_Task directions_.
If a line of the data contains the word "column", it is counted; report how many such lines there are and nothing else.

▼

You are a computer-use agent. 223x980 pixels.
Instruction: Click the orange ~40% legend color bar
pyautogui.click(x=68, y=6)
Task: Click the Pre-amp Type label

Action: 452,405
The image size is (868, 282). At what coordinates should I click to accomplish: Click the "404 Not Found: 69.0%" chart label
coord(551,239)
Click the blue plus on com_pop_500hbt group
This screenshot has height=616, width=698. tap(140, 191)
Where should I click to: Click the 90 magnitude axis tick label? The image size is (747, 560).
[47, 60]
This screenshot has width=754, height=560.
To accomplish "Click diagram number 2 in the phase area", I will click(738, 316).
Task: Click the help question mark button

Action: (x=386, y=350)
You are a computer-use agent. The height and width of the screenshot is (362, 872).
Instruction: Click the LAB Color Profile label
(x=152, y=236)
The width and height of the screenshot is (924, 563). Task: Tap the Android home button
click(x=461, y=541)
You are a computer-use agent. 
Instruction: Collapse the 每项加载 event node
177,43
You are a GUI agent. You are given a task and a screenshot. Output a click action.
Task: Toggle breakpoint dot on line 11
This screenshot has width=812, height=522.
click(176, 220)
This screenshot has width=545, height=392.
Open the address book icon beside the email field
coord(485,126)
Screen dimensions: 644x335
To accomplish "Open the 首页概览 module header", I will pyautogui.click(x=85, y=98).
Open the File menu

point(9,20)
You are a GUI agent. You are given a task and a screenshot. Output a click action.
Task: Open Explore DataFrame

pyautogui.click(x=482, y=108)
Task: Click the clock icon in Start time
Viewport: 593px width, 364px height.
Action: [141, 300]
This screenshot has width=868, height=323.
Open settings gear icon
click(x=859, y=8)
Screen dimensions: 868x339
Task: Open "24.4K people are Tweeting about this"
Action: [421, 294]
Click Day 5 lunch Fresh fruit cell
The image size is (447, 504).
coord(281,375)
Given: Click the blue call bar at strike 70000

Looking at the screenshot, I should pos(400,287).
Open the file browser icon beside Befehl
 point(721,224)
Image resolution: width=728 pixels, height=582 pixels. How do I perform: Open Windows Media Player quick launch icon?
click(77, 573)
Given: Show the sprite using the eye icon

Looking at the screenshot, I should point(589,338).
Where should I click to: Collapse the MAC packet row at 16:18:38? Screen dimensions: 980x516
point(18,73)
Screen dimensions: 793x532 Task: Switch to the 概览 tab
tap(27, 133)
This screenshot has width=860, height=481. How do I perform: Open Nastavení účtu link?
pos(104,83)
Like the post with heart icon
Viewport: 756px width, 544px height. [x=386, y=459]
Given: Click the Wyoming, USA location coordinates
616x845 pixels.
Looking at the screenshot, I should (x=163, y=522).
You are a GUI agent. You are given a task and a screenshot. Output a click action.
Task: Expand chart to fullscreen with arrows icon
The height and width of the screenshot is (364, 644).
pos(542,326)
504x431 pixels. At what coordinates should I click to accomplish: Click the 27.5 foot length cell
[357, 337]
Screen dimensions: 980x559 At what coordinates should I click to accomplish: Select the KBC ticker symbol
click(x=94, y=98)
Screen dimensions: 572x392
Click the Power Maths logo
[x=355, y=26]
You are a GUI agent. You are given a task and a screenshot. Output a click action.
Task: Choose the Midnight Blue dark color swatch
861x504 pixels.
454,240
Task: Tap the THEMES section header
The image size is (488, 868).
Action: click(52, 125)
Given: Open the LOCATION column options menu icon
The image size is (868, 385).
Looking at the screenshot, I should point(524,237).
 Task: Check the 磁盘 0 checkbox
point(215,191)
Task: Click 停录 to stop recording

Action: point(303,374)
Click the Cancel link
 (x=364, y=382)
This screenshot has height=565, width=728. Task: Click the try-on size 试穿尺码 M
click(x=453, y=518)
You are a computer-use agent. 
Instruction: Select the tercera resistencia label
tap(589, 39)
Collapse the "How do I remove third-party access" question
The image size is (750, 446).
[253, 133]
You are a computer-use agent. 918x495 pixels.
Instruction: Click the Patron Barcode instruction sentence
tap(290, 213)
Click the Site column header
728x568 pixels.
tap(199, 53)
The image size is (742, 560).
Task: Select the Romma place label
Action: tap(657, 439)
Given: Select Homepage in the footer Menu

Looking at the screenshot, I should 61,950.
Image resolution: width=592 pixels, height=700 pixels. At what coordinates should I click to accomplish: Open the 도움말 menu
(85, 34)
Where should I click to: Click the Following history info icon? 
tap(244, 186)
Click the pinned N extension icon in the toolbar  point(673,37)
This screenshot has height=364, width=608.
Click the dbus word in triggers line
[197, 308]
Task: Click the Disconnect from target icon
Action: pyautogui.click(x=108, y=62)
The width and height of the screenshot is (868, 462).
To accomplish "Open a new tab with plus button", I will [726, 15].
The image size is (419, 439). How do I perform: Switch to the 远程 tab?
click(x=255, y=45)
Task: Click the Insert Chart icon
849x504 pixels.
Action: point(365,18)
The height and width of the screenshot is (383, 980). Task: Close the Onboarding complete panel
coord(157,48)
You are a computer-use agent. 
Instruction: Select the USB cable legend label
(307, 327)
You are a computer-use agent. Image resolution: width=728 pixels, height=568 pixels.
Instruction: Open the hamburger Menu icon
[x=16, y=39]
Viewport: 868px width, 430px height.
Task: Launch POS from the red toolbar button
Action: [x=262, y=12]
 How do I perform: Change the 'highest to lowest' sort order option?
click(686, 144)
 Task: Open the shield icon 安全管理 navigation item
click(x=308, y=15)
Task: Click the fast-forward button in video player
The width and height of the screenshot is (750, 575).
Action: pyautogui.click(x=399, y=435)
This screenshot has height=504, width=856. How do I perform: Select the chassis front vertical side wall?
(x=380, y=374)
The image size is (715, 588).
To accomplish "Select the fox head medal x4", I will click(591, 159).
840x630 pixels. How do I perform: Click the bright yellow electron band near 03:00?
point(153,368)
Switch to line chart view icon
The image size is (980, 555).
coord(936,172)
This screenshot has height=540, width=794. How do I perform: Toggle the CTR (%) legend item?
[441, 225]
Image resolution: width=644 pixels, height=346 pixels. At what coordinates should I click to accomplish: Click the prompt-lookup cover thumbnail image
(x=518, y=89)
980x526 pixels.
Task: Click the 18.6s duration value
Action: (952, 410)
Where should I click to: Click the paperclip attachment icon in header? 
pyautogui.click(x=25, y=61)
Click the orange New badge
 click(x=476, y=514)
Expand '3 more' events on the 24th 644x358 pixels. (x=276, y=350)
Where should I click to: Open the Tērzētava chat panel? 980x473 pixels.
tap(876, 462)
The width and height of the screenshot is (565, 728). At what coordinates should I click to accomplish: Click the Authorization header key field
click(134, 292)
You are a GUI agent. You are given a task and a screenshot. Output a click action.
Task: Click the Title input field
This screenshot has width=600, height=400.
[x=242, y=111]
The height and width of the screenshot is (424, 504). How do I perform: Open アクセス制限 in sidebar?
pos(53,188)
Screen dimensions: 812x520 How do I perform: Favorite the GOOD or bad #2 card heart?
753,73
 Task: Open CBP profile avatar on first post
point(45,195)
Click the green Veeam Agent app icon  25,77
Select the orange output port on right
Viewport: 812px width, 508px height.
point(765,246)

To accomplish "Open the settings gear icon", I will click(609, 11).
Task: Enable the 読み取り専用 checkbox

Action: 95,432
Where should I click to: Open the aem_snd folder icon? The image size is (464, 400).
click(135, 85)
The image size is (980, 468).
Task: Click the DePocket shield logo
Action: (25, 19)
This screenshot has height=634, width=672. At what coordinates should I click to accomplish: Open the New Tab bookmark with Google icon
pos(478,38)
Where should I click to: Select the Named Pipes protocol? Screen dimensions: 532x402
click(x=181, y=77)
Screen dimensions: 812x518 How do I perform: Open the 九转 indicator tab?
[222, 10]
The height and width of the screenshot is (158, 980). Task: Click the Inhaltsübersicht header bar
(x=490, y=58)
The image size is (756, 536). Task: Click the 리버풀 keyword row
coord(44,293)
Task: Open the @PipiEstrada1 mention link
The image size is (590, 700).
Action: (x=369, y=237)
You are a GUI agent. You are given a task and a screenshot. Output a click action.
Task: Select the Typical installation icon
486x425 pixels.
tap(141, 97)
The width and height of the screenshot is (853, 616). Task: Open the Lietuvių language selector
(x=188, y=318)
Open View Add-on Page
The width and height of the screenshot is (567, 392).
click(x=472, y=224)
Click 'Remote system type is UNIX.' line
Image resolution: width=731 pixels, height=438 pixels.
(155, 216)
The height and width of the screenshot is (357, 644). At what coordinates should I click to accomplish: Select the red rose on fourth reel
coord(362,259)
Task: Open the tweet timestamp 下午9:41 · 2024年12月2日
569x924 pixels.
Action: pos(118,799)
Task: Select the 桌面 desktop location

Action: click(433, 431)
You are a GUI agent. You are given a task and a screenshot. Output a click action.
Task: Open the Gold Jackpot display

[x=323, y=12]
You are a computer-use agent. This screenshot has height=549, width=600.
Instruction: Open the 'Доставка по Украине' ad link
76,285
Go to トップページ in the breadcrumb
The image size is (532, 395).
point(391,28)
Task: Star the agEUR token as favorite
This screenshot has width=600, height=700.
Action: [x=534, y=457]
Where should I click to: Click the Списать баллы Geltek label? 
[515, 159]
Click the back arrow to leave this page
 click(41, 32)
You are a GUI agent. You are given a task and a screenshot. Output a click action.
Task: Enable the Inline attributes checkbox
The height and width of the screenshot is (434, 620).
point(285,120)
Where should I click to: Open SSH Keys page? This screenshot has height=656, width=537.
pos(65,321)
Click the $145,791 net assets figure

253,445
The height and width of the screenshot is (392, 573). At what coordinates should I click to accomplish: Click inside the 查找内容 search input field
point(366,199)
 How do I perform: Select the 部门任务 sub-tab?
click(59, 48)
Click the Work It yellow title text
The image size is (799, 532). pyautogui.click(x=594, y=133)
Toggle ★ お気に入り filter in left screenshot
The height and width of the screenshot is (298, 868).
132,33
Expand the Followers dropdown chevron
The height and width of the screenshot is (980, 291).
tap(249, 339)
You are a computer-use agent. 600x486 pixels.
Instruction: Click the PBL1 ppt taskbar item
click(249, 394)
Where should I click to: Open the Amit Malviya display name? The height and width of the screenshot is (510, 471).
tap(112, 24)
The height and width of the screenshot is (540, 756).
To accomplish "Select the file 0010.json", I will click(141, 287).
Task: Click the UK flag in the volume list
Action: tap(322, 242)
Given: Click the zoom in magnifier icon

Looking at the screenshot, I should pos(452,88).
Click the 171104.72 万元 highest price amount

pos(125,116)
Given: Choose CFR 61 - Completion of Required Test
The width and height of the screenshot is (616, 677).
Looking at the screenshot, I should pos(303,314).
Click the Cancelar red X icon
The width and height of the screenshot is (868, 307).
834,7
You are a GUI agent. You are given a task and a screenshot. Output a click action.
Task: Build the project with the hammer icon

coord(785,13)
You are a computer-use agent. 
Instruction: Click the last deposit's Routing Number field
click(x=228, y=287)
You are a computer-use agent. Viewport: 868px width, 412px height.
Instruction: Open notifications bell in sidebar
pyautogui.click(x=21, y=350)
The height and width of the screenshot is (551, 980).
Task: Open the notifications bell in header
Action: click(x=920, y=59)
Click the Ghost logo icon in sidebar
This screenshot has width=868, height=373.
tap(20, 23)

▲

_Solution_.
2